Adding Unit Tests

Unit testing is a fundamental part of programming, and essential component of the TMT quality assurance policy. TMT CSW extensively uses unit testing for both Scala and Java code, using ScalaTest for the former, and primarily JUnit for the latter (TestNG is used in one instance for the Event Service). While this guide will not attempt to educate the reader on how to use these popular packages, it will serve to show some examples of how tests can be created for component code and demonstrate some tools provided by CSW to simplify and enable integration of TMT components and other software with CSW and its services.

CSW Test Kit

CSW provides a set of tools for use by developers called the CSW Test Kit. This allows the developer to start CSW services within the testing environment, so that they can be accessed by the components and/or applications being tested, as well as the testing fixtures themselves. It also provides simple methods to start components or a set of components within a container, as well as an ActorContext to be used if other Actors are needed to be created in the tests.

More information about testing with CSW and the CSW Test Kit can be found here.

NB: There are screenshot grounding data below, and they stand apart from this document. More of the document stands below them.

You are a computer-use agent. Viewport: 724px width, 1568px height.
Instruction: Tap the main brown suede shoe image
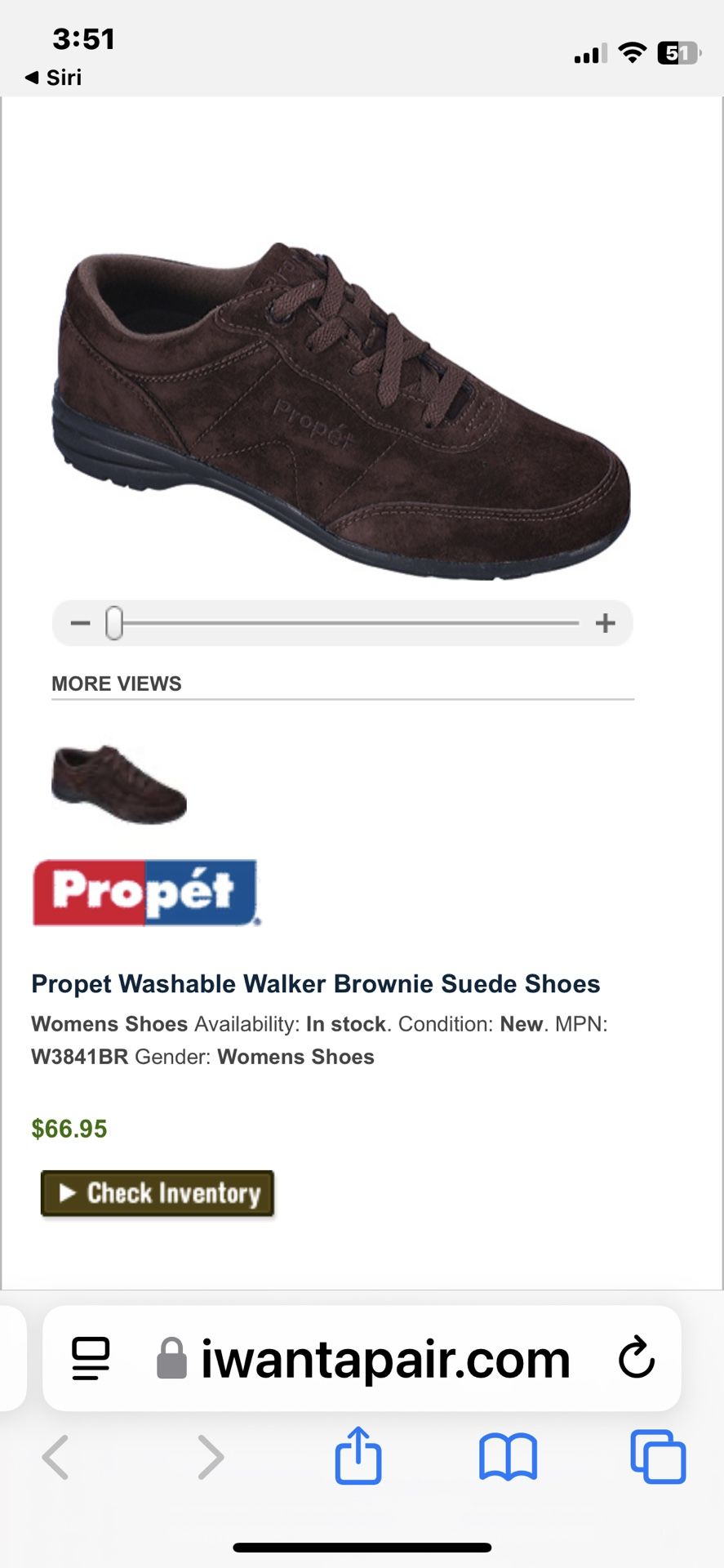[x=341, y=411]
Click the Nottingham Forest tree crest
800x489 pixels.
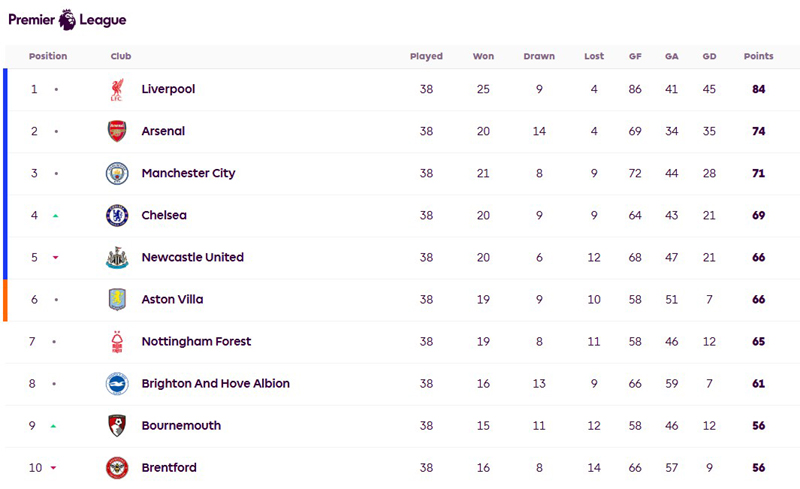pos(117,342)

Tutorial: Writing unit tests for our components

In this part of the tutorial, we will write a few unit tests for our components. These tests are in no way meant to be comprehensive, but hopefully, they show enough to get you started.

The giter8 template provides the required directory structure, and skeletons for tests of the HCD and Assembly in both Java and Scala. It also provides some Component Configuration (ComponentInfo) files for running each of the HCD and Assembly in standalone mode for both languages. They are there for convenience, but may not be required depending your deployment and testing strategy. We will be using them in our tutorial.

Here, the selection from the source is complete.